The quality of the position estimates available to the users of GPS/GLONASS can vary widely. The position errors for different users can range from centimeters to tens of meters. The performance specifications for civil use of the GPS system are given in terms of 95th and 99.99th percentile points of the error in the estimate of all users (i.e., civilian and military). These specifications for the horizontal error are 100 meters and 300 meters respectively for civilian use. Additional resources are required to obtain position estimates of better quality. Real-time position estimates with errors no worse than a few meters can be obtained if the user subscribes to a commercial service broadcasting differential corrections to be applied to the measurements. Actually, in coastal areas such corrections are available for free from the U.S. Coast Guard, which broadcasts them on maritime radio beacons. All the user needs is a radio beacon receiver and a differential-ready GPS receiver.
To get position estimates with centimeter(cm)-level accuracy requires a different approach. Until now, requirements for such accuracy have typically been limited to the geodetic community (e.g., studying plate tectonics), since achieving this level of accuracy has generally required minutes or hours of computation. As is known, GPS carrier phase measurements can provide cm-level positioning accuracy if the integer ambiguities are resolved correctly, and the process of integer ambiguity resolution is often referred to as initialization.

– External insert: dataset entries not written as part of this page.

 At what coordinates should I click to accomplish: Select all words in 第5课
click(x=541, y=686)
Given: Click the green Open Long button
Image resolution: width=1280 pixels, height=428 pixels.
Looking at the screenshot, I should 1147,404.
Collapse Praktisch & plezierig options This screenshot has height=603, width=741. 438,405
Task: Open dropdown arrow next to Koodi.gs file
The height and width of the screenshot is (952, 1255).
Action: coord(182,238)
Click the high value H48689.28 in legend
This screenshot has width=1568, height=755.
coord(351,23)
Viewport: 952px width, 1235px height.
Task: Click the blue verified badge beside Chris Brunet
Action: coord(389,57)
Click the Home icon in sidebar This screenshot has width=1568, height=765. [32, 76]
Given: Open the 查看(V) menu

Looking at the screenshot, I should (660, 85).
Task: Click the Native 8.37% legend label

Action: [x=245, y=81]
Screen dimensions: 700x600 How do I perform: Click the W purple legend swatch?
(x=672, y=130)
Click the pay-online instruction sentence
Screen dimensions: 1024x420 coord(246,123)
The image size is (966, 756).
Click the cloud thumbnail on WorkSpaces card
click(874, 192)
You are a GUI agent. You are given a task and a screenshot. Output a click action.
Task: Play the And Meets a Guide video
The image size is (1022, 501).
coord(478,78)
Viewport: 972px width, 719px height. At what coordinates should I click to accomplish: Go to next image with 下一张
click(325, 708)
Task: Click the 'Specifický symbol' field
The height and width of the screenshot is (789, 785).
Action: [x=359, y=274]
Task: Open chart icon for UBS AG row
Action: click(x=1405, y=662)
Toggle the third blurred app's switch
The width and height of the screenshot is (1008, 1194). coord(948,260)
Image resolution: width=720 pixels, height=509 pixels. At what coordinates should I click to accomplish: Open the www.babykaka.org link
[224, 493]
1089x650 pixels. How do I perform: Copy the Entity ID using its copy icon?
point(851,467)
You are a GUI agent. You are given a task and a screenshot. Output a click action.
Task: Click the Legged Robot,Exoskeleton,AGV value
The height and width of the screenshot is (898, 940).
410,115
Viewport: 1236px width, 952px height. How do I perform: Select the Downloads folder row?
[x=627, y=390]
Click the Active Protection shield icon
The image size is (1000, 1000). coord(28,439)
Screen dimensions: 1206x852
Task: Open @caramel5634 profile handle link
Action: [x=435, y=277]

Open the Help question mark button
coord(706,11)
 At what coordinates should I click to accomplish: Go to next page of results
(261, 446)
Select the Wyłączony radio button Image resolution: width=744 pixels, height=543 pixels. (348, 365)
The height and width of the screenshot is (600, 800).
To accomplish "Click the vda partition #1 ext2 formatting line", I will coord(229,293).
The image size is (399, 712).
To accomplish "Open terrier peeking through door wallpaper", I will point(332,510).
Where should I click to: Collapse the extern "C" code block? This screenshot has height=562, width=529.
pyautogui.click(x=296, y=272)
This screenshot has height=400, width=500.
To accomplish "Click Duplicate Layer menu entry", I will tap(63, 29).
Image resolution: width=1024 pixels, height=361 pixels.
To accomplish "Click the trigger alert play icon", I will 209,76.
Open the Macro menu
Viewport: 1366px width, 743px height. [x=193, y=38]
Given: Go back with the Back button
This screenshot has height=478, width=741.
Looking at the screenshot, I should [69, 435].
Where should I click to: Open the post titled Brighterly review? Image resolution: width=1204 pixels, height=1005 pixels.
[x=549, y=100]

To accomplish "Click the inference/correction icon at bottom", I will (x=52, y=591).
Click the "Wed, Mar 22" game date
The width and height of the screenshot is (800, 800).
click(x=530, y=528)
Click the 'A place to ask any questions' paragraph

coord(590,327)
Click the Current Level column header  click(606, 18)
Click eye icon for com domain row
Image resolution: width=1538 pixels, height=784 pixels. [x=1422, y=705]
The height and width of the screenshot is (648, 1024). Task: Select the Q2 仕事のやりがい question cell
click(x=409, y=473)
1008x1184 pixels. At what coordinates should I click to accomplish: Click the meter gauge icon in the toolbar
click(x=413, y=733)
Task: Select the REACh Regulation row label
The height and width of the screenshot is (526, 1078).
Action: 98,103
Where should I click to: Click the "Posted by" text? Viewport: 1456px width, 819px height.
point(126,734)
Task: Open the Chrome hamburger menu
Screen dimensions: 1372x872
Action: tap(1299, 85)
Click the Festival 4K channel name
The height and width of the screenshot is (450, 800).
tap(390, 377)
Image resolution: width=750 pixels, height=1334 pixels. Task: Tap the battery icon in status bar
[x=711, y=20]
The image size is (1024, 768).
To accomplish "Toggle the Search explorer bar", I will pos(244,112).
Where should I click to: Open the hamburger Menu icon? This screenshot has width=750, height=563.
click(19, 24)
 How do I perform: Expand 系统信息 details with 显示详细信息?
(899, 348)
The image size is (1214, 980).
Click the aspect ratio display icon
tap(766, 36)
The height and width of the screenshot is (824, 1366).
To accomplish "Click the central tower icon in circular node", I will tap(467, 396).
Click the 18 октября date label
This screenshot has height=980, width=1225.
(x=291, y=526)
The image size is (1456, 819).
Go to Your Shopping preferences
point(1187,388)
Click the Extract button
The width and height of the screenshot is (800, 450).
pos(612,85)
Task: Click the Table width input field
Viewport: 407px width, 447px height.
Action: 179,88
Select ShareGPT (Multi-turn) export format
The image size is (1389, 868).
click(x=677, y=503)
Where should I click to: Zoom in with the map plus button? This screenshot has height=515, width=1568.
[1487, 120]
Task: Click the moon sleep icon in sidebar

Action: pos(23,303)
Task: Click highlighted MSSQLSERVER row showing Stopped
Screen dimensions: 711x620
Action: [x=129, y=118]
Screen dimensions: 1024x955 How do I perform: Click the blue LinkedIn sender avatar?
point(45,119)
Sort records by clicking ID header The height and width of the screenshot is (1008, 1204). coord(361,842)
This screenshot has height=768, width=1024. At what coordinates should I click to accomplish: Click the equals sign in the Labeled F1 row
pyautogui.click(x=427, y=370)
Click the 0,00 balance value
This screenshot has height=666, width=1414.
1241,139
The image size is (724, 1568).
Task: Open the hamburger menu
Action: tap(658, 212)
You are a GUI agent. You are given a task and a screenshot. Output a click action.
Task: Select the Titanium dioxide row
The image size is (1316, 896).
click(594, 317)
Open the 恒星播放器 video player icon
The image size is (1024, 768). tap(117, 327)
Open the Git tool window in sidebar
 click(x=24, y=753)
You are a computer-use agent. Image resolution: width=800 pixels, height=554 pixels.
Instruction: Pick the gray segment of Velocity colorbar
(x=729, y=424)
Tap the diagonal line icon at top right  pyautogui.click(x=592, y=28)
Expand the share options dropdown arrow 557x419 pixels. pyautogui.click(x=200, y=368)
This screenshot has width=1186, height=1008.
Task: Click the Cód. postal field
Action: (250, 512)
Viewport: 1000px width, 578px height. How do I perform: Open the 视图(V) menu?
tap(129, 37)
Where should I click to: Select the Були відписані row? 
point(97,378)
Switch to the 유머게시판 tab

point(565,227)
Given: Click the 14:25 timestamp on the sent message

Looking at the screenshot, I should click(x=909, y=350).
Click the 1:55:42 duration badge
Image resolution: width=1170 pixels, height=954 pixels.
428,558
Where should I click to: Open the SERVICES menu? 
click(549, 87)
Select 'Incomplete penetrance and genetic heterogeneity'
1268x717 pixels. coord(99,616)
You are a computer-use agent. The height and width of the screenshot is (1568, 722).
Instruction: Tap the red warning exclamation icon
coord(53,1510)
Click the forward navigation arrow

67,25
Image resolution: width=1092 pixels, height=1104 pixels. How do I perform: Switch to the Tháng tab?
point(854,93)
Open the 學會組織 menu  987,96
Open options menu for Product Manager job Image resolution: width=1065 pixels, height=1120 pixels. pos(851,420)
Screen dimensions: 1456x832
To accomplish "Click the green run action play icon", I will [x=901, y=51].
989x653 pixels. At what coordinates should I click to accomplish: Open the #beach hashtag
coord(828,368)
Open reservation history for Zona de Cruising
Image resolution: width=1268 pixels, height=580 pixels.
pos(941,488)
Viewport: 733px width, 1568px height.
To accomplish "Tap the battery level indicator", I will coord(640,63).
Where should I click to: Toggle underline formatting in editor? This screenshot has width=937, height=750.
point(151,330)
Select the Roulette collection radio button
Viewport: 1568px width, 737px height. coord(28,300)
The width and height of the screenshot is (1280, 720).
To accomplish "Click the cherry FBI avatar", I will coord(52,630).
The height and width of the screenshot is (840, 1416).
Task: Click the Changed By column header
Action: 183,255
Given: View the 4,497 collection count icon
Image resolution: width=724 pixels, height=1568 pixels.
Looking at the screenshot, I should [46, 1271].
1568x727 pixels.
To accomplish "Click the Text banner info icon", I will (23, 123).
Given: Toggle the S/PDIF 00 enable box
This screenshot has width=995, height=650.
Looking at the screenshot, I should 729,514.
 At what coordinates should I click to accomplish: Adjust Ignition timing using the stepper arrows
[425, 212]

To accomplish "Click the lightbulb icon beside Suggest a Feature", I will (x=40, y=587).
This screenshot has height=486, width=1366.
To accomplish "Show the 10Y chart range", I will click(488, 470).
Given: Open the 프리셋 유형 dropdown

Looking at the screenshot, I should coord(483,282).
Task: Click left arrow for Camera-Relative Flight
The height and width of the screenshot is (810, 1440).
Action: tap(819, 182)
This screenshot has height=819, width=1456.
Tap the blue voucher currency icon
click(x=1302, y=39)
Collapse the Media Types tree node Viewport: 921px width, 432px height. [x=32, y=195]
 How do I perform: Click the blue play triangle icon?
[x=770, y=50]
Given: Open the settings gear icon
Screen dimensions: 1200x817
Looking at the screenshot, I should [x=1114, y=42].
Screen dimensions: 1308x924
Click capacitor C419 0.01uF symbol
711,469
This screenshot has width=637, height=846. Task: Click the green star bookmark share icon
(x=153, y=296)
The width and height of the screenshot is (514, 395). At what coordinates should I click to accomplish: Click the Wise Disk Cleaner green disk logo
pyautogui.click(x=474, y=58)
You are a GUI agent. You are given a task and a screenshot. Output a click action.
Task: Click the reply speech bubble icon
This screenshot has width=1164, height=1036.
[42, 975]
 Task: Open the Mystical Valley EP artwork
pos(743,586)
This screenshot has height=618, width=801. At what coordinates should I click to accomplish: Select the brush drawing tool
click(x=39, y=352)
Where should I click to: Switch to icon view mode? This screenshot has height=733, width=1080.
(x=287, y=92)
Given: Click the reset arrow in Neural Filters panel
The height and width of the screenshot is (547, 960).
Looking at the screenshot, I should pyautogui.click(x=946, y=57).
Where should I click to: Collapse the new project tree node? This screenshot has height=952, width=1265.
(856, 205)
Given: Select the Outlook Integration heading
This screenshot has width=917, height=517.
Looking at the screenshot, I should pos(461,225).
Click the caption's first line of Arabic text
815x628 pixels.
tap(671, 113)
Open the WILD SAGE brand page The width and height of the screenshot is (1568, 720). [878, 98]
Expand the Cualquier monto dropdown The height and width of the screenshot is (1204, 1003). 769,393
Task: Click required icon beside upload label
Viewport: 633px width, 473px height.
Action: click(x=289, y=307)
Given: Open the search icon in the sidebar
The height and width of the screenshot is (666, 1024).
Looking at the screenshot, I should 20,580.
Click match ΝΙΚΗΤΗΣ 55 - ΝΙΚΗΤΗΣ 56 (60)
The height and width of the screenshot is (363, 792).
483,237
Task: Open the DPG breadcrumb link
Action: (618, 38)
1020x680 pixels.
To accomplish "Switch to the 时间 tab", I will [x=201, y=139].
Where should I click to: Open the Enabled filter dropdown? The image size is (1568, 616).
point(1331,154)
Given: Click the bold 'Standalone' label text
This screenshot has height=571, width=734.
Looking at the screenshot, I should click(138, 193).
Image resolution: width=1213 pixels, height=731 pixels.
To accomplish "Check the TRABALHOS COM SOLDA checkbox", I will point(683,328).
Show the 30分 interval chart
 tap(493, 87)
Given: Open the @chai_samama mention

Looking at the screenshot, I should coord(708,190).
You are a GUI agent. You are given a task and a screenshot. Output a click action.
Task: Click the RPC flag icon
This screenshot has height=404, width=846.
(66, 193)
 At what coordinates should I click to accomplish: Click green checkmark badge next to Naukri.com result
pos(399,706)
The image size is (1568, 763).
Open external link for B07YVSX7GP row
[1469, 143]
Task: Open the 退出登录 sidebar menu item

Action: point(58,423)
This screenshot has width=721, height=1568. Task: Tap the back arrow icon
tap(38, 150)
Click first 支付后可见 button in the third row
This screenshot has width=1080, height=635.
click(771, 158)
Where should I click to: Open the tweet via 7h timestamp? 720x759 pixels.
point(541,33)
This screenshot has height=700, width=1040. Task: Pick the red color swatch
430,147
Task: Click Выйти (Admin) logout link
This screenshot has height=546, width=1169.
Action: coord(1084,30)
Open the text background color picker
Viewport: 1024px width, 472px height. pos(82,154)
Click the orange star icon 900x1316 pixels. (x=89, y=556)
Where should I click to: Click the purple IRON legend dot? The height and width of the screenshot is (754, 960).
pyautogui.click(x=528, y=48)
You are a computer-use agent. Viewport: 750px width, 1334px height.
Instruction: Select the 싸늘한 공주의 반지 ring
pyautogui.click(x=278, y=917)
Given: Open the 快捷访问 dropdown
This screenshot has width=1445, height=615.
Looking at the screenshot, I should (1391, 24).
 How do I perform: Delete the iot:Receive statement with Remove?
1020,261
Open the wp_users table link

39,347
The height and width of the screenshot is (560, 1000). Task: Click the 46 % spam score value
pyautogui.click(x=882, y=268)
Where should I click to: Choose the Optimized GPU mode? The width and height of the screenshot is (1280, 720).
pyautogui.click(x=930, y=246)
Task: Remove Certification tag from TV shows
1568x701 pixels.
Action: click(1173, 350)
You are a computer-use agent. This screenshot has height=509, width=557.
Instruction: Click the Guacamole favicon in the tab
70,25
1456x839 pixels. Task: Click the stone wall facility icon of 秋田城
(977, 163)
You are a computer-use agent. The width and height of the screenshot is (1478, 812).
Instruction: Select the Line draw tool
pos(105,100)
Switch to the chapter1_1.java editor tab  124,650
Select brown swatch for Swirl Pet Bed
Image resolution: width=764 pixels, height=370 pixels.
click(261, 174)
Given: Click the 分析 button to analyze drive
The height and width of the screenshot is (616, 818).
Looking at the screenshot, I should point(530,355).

The approach commonly used for initialization (static and kinematic), is to filter measurements from multiple epochs until the floating estimates of the integer ambiguities appear to converge to integer values. With dual-frequency GPS measurements, the wide-lane formulation accelerates this process, but it still takes several minutes. The approach offers robustness in terms of overcoming measurement errors over short stretches. However, this approach is impractical for navigation where a user is unlikely to have the luxury of waiting for minutes for the integer ambiguity to be resolved.
Therefore, there is a need for system that can provide a robust navigation receiver capable of providing centimeter-level accuracy in real-time.